> _Requirement 1_: In the passage on ecosystems and species surveys, rewrite the part starting with "In amnesiac revery" and going on through "affect timber sales?", changing "microorganisms" to "microbes".
> _Requirement 2_: Extend the passage on ecosystems and species surveys past its final sentence.

In amnesiac revery it is easy to overlook the services that ecosystems provide humanity. They enrich the soil and create the very air we breathe. Without these amenities, the remaining tenure of the human race would be very nasty and brief. The life-sustaining matrix is built of green plants with legions of microorganisms and mostly small, obscure animals" in other words, weeds and bugs. Such organisms support the world with efficiency because they are so diverse, allowing them to divide labor and swarm over every square meter of the earth,s surface. They run the world precisely as we would wish it to be run, because humanity evolved within living communities and our bodily functions are finely adjusted to the idiosyncratic environment already created. (E.O. Wilson, The Diversity of Life, page 347).
8. How does this affect timber sales?
Although surveys are required for any of 80 species that might occur within a timber sale area, usually only a handful of species, habitats overlap with any given timber sale area, so the survey burden is not overwhelming as is sometimes stated by opponents of the survey requirement.
9. Is there any truth to the claims that the surveys are not feasible?
The Forest Service and BLM say the surveys are not feasible because: (1) the surveys cannot be done in the field, (2) the surveys would take more than one year to complete, (3) or the expertise to perform the surveys is lacking within the agencies. When the plan was approved, the agencies knew that some of the species couldn,t be identified in the field. They knew that some would have to be surveyed for more than one year to know whether an area was likely to be occupied by some of the species, and they knew that they would have to train a lot of people to develop the expertise to get the job done.

> _Material provided_:
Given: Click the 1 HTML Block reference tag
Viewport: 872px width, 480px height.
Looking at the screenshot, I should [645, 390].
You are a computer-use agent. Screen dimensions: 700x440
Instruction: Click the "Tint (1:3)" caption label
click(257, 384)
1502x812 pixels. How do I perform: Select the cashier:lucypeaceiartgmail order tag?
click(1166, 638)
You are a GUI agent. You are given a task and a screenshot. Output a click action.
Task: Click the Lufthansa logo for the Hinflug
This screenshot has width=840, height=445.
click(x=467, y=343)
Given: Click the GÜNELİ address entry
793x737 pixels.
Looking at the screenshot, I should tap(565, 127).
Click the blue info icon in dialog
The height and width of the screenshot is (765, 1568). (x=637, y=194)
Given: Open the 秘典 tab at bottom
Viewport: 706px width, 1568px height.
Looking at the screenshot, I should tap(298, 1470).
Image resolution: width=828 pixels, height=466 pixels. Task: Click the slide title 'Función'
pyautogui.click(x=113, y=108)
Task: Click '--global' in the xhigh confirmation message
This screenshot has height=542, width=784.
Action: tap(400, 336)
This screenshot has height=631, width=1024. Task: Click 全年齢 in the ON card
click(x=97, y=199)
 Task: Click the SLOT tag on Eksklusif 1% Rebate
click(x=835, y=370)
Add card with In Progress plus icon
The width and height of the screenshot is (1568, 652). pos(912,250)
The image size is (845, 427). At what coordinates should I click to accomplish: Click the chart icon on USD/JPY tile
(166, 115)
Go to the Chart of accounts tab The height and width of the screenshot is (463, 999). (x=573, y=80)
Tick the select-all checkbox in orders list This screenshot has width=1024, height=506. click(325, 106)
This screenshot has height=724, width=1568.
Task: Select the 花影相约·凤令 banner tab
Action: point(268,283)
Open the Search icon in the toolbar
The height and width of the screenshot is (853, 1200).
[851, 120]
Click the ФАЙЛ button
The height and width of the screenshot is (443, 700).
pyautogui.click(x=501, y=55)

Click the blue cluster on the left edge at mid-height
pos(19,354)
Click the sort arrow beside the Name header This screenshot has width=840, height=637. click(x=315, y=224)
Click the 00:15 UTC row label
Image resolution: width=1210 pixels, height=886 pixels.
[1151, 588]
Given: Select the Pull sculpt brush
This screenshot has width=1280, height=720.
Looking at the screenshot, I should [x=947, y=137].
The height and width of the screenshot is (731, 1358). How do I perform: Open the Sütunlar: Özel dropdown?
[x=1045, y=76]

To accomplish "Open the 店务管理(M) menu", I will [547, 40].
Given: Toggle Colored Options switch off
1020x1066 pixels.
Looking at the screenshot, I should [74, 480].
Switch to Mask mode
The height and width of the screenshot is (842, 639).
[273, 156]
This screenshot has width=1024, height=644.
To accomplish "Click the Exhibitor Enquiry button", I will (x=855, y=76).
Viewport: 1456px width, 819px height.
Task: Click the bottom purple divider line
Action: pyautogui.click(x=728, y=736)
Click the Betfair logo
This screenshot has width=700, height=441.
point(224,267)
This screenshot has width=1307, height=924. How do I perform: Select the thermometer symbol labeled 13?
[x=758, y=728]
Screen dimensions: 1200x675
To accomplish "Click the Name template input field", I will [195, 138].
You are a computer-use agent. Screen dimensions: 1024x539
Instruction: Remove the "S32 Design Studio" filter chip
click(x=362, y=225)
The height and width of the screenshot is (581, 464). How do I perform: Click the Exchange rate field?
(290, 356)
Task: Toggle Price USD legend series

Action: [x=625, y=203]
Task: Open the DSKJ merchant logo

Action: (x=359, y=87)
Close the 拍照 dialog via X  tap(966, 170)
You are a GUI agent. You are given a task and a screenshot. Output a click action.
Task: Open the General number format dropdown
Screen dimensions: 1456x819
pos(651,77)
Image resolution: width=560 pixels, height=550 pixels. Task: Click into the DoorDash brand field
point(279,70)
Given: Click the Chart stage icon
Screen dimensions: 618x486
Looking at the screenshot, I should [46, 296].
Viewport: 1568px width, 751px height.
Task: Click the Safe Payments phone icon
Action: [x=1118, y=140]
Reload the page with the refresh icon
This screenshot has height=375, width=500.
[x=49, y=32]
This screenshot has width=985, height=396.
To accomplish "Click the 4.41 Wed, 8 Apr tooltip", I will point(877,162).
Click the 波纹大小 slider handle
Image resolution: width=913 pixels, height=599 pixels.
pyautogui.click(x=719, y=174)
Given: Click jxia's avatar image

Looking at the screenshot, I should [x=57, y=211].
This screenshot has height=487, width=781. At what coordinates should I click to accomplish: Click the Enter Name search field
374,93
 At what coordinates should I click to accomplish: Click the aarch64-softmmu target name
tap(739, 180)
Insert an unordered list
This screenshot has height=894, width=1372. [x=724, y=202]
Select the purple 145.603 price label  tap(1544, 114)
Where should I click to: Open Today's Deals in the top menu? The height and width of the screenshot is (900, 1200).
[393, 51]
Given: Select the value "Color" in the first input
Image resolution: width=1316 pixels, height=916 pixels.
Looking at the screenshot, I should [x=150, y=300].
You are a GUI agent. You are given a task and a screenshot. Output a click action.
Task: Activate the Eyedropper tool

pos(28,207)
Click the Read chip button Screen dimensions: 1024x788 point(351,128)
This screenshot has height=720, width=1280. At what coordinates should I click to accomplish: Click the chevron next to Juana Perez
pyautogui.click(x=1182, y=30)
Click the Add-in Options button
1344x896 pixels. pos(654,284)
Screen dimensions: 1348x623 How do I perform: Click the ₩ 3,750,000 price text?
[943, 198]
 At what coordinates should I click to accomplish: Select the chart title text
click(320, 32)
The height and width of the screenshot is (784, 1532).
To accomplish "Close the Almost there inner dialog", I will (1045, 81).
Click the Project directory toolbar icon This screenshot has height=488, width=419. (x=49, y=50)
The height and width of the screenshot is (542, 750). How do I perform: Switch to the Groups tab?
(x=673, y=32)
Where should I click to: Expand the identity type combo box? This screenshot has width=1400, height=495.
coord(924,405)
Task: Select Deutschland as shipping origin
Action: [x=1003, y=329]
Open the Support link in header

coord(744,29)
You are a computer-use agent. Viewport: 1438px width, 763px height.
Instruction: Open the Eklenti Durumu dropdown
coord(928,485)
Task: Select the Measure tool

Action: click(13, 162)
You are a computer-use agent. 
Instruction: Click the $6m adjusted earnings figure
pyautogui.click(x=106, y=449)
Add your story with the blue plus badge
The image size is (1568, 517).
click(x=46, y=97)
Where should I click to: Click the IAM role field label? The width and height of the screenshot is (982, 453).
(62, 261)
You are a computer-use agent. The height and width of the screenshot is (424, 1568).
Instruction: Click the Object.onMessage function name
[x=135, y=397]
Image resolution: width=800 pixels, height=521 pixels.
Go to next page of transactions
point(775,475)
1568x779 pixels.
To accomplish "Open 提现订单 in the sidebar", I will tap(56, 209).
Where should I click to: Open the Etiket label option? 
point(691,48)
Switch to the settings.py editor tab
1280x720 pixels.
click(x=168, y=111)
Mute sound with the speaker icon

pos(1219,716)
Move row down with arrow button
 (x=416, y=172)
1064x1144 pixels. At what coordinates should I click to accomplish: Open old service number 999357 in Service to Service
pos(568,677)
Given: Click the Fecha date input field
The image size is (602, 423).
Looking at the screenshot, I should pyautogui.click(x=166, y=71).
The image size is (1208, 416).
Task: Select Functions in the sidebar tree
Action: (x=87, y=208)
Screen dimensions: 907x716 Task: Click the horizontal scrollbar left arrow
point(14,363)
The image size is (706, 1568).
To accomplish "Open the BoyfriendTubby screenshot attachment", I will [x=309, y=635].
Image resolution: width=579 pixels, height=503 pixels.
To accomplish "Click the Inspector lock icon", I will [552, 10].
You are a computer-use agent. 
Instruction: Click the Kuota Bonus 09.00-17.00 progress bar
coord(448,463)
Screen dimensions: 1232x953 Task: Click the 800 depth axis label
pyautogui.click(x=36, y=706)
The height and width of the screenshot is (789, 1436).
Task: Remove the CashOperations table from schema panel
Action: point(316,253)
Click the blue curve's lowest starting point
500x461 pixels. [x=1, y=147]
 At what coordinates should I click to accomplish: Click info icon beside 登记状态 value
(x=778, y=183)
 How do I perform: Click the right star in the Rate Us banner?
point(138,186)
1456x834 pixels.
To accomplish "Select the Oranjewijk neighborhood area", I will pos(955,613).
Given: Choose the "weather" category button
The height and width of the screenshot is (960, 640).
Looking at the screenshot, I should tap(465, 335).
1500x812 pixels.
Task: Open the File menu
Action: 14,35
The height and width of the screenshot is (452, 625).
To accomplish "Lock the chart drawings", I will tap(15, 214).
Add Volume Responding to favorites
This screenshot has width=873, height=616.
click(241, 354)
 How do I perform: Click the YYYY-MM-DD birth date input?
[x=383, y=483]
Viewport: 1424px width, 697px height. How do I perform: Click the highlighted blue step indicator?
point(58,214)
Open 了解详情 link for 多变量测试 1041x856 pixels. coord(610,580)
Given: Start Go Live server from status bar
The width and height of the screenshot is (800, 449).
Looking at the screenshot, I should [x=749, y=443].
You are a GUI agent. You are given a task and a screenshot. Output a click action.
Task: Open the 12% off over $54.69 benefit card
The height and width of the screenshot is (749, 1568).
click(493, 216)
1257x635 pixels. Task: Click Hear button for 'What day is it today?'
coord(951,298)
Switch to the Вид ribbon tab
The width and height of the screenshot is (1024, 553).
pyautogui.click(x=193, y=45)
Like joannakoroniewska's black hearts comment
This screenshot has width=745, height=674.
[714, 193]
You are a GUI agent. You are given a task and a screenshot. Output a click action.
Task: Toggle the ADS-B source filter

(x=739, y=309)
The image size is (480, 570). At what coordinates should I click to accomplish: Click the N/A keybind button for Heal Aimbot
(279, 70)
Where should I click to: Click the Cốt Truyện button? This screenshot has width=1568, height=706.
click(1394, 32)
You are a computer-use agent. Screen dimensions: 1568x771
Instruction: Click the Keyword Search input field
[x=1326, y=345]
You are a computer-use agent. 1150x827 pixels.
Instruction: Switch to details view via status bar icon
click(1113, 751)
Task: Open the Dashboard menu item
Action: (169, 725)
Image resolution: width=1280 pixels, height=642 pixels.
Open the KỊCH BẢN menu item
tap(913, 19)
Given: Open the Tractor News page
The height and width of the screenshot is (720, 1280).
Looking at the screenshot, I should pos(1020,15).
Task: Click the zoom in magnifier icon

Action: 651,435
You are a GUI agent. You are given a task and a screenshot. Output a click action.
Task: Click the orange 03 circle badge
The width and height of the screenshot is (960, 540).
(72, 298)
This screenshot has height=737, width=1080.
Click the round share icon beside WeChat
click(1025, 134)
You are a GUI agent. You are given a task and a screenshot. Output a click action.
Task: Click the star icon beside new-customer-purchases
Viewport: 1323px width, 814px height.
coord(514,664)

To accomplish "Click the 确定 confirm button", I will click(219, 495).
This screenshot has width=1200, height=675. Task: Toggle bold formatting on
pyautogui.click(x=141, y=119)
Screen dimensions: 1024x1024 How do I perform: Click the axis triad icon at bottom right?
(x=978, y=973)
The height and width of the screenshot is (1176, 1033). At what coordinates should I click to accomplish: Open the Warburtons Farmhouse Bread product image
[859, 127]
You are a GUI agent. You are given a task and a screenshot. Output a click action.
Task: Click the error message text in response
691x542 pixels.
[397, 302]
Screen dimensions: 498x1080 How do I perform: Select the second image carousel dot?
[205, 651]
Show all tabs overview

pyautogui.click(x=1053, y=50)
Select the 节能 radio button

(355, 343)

> _Answer area 1_:
In amnesiac revery it is easy to overlook the services that ecosystems provide humanity. They enrich the soil and create the very air we breathe. Without these amenities, the remaining tenure of the human race would be very nasty and brief. The life-sustaining matrix is built of green plants with legions of microbes and mostly small, obscure animals" in other words, weeds and bugs. Such organisms support the world with efficiency because they are so diverse, allowing them to divide labor and swarm over every square meter of the earth,s surface. They run the world precisely as we would wish it to be run, because humanity evolved within living communities and our bodily functions are finely adjusted to the idiosyncratic environment already created. (E.O. Wilson, The Diversity of Life, page 347).
8. How does this affect timber sales?

> _Answer area 2_:
The authors of the Northwest Forest Plan knew it would take a major effort to get the protocols written and the surveys done, so they allowed four years for the agencies to get the program up-and-running. The agencies were clearly instructed by the Record of Decision to begin developing and testing survey protocols beginning in 1994, even though the surveys were not actually required as a prerequisite to all timber sales for several years after that. Unfortunately, the agencies failed to develop and implement the surveys in a timely manner as required by the Northwest Forest Plan. Now they say that the surveys that were promised in 1994 are infeasible. Any impact on the timber sale program is mostly a function of poor resource allocation and agency mismanagement.
10. What happens when they find these species?
The discovery of a survey and manage species in a timber sale area is not an absolute barrier to timber sales. The Forest Service stated during a Congressional field hearing in Medford, Oregon that timber sales must be stopped if the survey and manage species are found in the path of proposed logging. While that may be an appropriate thing to do when dealing with rare and little-known species, that is not what the agencies are doing.
The management recommendations for the red tree vole and the "Candystick" plant allow many occupied sites to be destroyed. And while the Northwest Forest Plan recommends that occupied sites "on the order of tens of acres" be protected, the agencies often buffer many sites with only 1/10th acre buffers and some sites get no buffer at all.